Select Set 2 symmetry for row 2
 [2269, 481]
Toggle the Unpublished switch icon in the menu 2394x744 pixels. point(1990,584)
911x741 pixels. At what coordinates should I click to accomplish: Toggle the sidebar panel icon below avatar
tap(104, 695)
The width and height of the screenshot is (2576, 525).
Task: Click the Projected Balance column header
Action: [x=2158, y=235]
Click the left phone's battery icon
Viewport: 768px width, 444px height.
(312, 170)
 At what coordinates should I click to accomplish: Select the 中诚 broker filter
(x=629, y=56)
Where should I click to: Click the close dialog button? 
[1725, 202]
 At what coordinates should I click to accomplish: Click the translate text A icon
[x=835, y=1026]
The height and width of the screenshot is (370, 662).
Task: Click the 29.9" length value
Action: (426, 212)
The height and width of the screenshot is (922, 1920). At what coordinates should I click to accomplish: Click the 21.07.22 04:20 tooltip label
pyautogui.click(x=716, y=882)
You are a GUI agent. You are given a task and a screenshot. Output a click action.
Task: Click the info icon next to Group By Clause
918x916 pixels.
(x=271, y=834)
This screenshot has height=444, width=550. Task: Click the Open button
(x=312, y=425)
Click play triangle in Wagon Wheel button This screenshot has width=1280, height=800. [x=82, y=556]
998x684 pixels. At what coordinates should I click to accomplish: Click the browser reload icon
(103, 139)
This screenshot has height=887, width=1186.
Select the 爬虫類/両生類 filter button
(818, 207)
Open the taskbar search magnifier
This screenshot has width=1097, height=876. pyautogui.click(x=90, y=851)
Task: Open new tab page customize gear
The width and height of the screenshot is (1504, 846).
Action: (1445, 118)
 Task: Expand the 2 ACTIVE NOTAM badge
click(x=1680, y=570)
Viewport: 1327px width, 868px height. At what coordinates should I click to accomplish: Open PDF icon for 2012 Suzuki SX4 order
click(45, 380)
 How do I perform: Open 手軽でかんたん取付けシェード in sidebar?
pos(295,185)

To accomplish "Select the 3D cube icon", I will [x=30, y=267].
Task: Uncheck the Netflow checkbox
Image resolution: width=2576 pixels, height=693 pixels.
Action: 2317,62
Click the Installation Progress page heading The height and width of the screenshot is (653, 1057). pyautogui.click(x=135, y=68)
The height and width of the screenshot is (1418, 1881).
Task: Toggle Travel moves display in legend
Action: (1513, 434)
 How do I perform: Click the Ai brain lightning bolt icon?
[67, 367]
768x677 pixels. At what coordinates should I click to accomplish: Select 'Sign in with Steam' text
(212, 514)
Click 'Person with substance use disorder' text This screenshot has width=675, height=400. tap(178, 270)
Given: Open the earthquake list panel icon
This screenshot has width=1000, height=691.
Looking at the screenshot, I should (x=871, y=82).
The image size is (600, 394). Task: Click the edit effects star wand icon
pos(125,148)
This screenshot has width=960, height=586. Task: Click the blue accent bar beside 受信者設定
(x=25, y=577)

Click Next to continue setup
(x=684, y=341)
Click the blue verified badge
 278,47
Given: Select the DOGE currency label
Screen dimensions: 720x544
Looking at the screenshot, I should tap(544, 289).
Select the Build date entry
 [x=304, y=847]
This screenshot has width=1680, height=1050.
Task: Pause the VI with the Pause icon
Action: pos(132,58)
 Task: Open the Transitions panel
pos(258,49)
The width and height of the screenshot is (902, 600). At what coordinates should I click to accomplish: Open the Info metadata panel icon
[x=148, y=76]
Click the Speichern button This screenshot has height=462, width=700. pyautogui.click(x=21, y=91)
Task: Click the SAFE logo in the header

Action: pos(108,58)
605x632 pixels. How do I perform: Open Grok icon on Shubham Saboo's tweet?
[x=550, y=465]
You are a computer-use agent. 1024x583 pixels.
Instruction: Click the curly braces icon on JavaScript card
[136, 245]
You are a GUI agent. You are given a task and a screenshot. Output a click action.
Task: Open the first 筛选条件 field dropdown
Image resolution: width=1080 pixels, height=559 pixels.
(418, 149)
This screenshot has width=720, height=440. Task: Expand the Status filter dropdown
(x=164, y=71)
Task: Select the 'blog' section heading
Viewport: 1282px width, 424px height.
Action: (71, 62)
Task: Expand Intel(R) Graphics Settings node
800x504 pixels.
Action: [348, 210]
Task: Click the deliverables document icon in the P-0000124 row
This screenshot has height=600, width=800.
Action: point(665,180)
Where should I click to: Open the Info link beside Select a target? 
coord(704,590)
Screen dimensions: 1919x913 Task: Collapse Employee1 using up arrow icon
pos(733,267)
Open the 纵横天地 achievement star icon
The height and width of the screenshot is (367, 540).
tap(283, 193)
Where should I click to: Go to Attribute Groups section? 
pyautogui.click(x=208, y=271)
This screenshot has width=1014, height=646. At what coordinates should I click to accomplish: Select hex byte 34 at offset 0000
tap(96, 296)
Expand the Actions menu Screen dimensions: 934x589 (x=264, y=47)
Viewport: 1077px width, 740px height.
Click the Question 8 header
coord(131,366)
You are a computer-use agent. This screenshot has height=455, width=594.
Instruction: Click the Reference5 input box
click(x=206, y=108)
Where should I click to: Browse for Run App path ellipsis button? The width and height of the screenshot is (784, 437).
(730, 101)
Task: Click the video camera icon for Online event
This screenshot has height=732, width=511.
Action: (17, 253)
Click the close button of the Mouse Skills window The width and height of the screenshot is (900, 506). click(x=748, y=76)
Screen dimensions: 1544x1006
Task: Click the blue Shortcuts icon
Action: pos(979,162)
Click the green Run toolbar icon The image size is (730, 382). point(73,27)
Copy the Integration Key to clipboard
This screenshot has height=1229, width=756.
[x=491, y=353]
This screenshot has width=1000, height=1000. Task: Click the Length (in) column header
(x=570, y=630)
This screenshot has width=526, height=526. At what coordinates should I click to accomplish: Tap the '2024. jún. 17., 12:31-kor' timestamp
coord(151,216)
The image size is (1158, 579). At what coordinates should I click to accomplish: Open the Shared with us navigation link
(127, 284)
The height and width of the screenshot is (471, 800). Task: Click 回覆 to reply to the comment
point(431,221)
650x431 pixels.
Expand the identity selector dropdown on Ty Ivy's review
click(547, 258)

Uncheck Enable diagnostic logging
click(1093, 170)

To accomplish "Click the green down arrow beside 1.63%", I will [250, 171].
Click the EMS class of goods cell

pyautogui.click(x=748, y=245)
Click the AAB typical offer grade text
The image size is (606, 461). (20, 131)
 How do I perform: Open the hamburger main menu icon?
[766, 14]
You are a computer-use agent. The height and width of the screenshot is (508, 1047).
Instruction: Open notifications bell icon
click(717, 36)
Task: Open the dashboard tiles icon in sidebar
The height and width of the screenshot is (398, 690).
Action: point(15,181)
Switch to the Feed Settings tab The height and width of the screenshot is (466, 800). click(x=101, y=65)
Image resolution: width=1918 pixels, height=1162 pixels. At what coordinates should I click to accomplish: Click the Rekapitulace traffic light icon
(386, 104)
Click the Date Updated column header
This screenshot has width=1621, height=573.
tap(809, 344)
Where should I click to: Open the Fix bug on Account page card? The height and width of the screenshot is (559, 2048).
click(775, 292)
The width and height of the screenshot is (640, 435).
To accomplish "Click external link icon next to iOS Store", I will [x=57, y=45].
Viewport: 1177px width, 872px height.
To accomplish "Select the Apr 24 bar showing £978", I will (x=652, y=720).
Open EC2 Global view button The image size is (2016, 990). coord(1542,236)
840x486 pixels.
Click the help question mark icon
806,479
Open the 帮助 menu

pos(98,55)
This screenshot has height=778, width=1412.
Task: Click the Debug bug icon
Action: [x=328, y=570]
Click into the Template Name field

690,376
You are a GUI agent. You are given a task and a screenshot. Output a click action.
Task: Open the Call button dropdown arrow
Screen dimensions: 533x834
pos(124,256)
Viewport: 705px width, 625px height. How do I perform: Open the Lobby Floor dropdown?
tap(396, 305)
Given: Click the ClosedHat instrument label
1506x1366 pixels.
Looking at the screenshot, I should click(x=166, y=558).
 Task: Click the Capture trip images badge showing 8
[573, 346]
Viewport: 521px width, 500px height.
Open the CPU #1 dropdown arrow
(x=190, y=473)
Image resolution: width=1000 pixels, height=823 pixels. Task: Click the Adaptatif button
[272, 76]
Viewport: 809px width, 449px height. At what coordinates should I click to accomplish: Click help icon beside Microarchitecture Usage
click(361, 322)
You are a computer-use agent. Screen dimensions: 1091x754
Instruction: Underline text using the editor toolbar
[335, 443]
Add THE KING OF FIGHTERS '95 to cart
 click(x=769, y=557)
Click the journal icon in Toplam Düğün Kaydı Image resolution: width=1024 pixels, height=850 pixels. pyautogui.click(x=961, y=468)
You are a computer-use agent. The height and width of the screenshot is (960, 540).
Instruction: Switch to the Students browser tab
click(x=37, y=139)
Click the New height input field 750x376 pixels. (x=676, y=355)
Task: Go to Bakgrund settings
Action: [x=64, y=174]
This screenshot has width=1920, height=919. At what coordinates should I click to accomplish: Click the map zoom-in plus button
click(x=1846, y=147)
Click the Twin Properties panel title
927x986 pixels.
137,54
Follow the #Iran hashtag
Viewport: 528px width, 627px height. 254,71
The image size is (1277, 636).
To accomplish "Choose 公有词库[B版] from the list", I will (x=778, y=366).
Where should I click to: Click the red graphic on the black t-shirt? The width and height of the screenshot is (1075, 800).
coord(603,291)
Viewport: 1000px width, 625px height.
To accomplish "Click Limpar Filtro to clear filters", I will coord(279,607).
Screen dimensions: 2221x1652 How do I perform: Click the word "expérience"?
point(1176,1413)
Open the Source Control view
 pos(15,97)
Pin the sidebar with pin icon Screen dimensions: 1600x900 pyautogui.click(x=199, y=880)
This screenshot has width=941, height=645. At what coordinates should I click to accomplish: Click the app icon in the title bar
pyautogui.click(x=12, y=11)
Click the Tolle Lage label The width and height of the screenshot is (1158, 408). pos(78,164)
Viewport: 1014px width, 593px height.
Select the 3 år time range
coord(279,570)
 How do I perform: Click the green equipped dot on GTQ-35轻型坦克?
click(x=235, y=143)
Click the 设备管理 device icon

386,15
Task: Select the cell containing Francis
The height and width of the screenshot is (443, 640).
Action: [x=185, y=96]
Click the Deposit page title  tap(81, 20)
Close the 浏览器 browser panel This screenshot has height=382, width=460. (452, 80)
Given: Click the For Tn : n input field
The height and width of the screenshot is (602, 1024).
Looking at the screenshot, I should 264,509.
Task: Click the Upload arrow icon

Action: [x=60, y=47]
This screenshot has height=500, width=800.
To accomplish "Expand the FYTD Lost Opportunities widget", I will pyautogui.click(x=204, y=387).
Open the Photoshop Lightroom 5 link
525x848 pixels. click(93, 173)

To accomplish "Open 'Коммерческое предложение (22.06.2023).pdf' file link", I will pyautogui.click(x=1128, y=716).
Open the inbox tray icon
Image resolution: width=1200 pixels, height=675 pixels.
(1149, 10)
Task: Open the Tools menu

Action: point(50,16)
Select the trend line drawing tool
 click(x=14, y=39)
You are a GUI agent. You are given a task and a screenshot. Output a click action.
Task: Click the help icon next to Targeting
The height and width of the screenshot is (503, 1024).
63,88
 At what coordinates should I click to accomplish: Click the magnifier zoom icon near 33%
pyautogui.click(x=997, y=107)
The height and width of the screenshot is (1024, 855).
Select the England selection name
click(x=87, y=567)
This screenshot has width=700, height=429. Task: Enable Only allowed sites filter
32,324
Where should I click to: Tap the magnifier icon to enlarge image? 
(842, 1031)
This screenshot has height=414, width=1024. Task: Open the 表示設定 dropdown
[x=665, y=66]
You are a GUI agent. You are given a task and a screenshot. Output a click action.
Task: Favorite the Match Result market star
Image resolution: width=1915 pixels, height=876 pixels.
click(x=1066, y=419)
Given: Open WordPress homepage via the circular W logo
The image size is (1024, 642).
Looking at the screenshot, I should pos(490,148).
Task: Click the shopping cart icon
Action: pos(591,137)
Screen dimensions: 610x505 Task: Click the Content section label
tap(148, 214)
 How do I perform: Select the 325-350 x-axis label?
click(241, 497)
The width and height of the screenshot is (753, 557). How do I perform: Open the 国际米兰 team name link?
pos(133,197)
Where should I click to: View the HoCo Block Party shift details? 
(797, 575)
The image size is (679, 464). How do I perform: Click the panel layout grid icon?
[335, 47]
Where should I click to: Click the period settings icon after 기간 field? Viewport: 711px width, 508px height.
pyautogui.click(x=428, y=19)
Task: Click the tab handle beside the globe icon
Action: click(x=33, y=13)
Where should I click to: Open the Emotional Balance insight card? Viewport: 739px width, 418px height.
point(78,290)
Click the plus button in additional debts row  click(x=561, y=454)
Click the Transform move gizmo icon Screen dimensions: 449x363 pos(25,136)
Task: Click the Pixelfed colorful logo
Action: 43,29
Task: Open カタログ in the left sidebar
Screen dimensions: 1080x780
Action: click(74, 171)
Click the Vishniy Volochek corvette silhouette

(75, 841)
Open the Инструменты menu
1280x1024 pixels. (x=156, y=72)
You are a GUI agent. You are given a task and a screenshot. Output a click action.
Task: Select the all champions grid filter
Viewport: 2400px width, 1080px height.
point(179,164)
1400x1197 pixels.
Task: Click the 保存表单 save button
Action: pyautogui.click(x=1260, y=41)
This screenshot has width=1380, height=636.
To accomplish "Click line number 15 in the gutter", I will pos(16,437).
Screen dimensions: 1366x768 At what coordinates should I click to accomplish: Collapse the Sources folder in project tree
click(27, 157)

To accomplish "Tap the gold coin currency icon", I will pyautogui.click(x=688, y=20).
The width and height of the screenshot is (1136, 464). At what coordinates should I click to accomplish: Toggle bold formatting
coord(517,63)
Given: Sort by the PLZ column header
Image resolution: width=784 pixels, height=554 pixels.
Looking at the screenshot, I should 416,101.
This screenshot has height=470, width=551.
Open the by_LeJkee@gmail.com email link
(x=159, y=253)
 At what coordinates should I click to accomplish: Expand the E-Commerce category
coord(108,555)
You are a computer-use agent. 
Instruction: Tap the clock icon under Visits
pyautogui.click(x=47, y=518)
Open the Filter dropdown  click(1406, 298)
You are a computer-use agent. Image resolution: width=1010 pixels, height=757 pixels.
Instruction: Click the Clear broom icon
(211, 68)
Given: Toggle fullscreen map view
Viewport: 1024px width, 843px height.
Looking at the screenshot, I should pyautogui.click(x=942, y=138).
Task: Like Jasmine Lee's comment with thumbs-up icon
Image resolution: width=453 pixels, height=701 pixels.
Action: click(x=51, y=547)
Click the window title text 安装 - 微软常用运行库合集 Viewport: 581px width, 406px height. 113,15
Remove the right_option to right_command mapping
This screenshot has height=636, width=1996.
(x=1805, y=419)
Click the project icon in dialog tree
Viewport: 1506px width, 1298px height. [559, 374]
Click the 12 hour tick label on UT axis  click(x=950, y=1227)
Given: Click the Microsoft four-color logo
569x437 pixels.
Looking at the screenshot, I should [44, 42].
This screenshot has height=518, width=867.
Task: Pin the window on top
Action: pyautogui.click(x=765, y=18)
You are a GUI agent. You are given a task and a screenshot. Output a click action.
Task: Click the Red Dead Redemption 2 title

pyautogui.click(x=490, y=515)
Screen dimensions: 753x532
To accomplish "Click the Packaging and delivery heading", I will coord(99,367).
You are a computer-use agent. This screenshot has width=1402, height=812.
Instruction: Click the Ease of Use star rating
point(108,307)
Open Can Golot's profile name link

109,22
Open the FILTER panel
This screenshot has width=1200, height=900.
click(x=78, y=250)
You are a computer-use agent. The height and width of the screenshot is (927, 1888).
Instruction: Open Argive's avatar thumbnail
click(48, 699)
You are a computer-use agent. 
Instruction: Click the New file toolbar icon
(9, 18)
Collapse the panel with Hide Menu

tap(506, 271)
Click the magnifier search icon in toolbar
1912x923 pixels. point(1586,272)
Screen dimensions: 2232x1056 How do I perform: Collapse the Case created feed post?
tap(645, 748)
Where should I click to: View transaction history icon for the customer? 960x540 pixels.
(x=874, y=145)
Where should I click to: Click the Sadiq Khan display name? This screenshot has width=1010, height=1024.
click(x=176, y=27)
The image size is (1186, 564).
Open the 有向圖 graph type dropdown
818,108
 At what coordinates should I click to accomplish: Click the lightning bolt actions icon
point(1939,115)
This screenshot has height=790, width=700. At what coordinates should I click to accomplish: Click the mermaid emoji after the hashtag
* * *
**Problem to work on:**
Wherever the string "list" appears in the data above, copy the line it sits in.

**Solution below:**
Given: Open the earthquake list panel icon
To accomplish "Choose 公有词库[B版] from the list", I will (x=778, y=366).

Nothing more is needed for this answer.